#### Excerpt to read
Latest Developments, February 8

In the latest news and analysis…

Fortress Europe
Agence France-Presse reports the European Commission has rejected a Greek request for funds to help build a fence along the Turkish border in order to stem illegal immigration. “ ‘The commission has decided not to follow up the Greek request because it considers it pointless,’ Michele Cercone, a European Commission spokesman, told a news briefing. ‘Fences and walls are short term measures that do not solve migration management issues in a structural way.’ It is up to EU states to decide how to secure their borders, but they have to take into account ‘international obligations including the respect of migrants, human rights,’ Cercone said.”

Give me your tired, your poor…
Yahoo! News reports that increasingly harsh American immigration laws, such as Alabama’s controversial HB 56 which prohibits “business transactions” between undocumented migrants and the state, are impacting people’s ability to obtain food.
“Last month, Kansas kicked more than 1,000 mixed-status families off its food stamp program when it joined three other states in adopting a stricter food stamp eligibility policy. A low-income family of five made up of two undocumented parents and three citizen children now has to show that its income is close to the poverty level for a family of three–not a family of five–in order to access food stamps. This is intended to prevent illegal immigrants from benefiting from food stamps, but immigration advocates say it will leave citizen kids hungry.”

Mining audit
Reuters reports that Zambia plans to audit all the country’s mining projects in search of back taxes it estimates at between $500 million and $1 billion.
“According to UK charity Christian Aid, more than half of the copper Zambia exported in 2008 was destined for Switzerland, but according to Swiss import data almost none of this arrived and [mines minister Wylbur] Simuusa said this trend continued.
This raises a number of transparency issues and activists say copper exported to Switzerland on paper often fetches a lower price than it would if it was exported elsewhere.
‘Once it leaves, where does it go? We don’t have a clue,’ he said.”

World Bank and tax havens
The Task Force on Financial Integrity and Economic Development’s María José Romero writes about revelations that the majority of clients of the World Bank’s private sector arm, the International Finance Corporation (IFC), are using tax havens.
########
#### Collected material
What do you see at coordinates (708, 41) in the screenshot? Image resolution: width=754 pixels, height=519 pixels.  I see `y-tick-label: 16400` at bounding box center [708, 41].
########
What this exercise asks:
[a] Say whether each statement agrees with the February 8 news roundup. For each one, answer yes or no and quote the words of the roundup that decide it.
(i) The European Commission agreed to pay for a fence along Greece's border with Turkey.
(ii) Kansas dropped more than 1,000 mixed-status families from its food stamp program.
(iii) Zambia puts the back taxes it hopes to find at between $500 million and $1 billion.
[b] Write out the part of the February 8 news roundup starting at "Give me your" and ending at "to obtain food.".
[c] Continue the February 8 news roundup from where it stops.

Answer section:
[a]
(i) No. "the European Commission has rejected a Greek request for funds to help build a fence along the Turkish border"
(ii) Yes. "Last month, Kansas kicked more than 1,000 mixed-status families off its food stamp program"
(iii) Yes. "in search of back taxes it estimates at between $500 million and $1 billion"

[b]
Give me your tired, your poor…
Yahoo! News reports that increasingly harsh American immigration laws, such as Alabama’s controversial HB 56 which prohibits “business transactions” between undocumented migrants and the state, are impacting people’s ability to obtain food.

[c]
“According to a recent report by Danish NGOs DanWatch and IBIS, ‘57 per cent of the companies analysed in the IFC’s extrac­tives portfolio from 2010 have channelled their investment in developing countries through an intermediate hold­ing company in a tax haven.’ Additionally, ‘more than a third of the countries hosting [the] IFC’s extractive projects have no specific policies on thin capitalisation,’ which means that IFC’s extractive-industry clients can minimise tax payments in developing countries by injecting as much debt and as little equity as possible into their operating subsidiaries.

Civil society organisations have demanded changes in the IFC policy in order to ensure that investing in private sector companies has a positive impact on development.  According to Alvin Mosioma from Tax Justice Network, ‘the IFC should stop channelling public funds to companies using secrecy jurisdictions.’ To make effective and measurable progress towards financial transparency, the DanWatch report also recommends that ‘companies supported by IFC should present their annual accounts on a country-by-country and project-by-project basis, which would en­able host governments and civil society to iden­tify tax avoidance and evasion.’ ”

Resource scramble
A new Global Witness report suggests corruption and instability could worsen in Africa unless there is more transparency in the oil, gas and mining industries.
“Firstly, all companies involved in bidding rounds for oil licences, or that hold oil licences should fully disclose their ultimate beneficial owners. This level of transparency provides government and the public with the opportunity to begin to dispel suspicions that government officials may be benefitting illicitly from the allocation of oil licences. Additionally, the terms of all licences and contracts should be published to make it easier for the appropriate authorities and the public to determine that the terms of a contract are not unduly favourable to a company.”

Cynical aid
MiningWatch’s Catherine Coumans argues the Canadian International Development Agency’s decision to fund corporate social responsibility projects near mine sites is “intended to help Canadian mining companies compete for access to lucrative ore bodies in developing countries” where local opposition to mining is growing.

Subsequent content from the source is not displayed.